Sonics, Wilcox reach agreement on three-year deal

Chris Wilcox finally got a chance to start on a regular basis
once he arrived in Seattle. Now he's turned that opportunity into a
$24 million contract.

Wilcox and the Sonics reached agreement Tuesday on a three-year deal that
gives Wilcox a chance to prove his impressive 29 games with Seattle
last season were no fluke.

The deal also gives Seattle a reasonable measure of security
should Wilcox not develop into the star his agent believes -- and
the Sonics' hope -- he can become.

Wilcox's agent, Jeff Fried, said it was a "win-win deal" for
both sides. Sonics' officials agreed.

"It's safe to say it's a contract that is good for Chris and
good for the Sonics. It's a three-year deal, which I think is good
for both sides," Sonics' general manager Rick Sund said.

The 6-foot-10, athletic Wilcox was a restricted free agent and
could have decided to sign a one-year deal with the Sonics, making
him an unrestricted free agent following next season.

Instead, Fried and Sund battled through some contentious,
sometimes frustrating negotiations, and an ownership change to
reach a compromise, and keep Wilcox in a system that meshed well
with his style.

Wilcox was traded to Seattle on Feb. 14 from the Los Angeles
Clippers in exchange for forward Vladimir Radmanovic.

Wilcox delighted Seattle fans with his athletic play and
thunderous dunks that meshed well with the Sonics' up-tempo style.
He averaged 14.1 points and 8.2 rebounds, shot 59 percent and
averaged 30 minutes, all career highs.

His most impressive performance came on April 4, when he scored
26 points and pulled down 24 rebounds in a victory over Houston. It
was the first 20-20 by a Sonics' player in more than 10 years.

Now, Sonics' fans will get three more seasons of Wilcox, who
hopes to cash in on an even bigger payday when this contract
expires, just before his 27th birthday.

"After three years, if Chris progresses to the superstar level,
we feel comfortable about the salary situation to compensate him
and his superstar status," Fried said.

Wilcox, who turns 24 on Sept. 3, was taken with the No. 8 pick
in the 2002 draft after his sophomore season at Maryland. He never
found a role with the Clippers, especially playing behind All-Star
Elton Brand.

Wilcox averaged only 4.5 points in 48 games with the Clippers
before the trade.

"I was frustrated a lot," Wilcox said of his time in Los
Angeles. "It was tough. It pushed my confidence level down because
I wasn't playing."

The negotiations between Fried and Sund were complicated by the
July 18 sale of the SuperSonics to the Professional Basketball Club
LLC, led by Oklahoma City businessman Clay Bennett.
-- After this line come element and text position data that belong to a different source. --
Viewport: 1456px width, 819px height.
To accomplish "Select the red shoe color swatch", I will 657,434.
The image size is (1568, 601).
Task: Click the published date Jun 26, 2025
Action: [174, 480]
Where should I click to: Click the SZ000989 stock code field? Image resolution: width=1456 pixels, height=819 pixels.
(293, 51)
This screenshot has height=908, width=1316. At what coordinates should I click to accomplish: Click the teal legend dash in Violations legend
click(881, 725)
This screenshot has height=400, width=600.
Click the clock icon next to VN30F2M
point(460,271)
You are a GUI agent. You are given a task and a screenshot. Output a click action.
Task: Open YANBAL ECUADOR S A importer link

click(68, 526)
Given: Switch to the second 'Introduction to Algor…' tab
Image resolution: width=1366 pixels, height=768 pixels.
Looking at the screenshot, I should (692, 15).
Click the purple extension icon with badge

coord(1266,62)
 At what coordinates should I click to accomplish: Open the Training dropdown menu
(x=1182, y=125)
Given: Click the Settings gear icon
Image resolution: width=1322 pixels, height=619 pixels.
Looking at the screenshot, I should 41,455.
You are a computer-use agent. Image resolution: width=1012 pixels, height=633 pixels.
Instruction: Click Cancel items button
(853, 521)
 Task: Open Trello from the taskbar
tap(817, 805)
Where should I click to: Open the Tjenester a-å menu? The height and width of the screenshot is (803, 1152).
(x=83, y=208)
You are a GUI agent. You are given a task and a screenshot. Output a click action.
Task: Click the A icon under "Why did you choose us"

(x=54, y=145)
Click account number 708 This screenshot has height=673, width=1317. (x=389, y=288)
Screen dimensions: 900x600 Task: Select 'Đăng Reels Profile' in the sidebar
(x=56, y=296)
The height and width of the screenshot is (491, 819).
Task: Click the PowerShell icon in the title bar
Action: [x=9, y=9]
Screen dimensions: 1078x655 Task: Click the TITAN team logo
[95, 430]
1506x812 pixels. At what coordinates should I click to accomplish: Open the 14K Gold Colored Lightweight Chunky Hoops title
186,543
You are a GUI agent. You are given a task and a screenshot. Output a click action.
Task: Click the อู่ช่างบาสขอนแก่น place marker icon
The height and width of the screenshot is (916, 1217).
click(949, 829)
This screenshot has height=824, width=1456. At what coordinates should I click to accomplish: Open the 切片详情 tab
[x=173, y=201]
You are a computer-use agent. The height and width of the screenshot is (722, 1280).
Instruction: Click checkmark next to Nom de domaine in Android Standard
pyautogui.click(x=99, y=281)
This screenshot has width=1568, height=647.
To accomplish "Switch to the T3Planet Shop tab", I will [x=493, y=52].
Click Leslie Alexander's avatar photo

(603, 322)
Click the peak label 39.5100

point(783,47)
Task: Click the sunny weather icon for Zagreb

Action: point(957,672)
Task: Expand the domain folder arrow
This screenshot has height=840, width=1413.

But the sides appeared to reach a mutual understanding late last
week during in-person negotiations.

Sund said the new ownership group didn't have much impact on the
decision to sign Wilcox since the sale of the franchise doesn't
close until October.

Coach Bob Hill was extremely pleased to get Wilcox back in the

"Oh, this is significant. ... As good as he was last season, I
think he can be better," Hill said. "He's got the potential to be
an All-Star. The way he runs and jumps, he does that so well for a
guy his size ... but I need to get him to do more."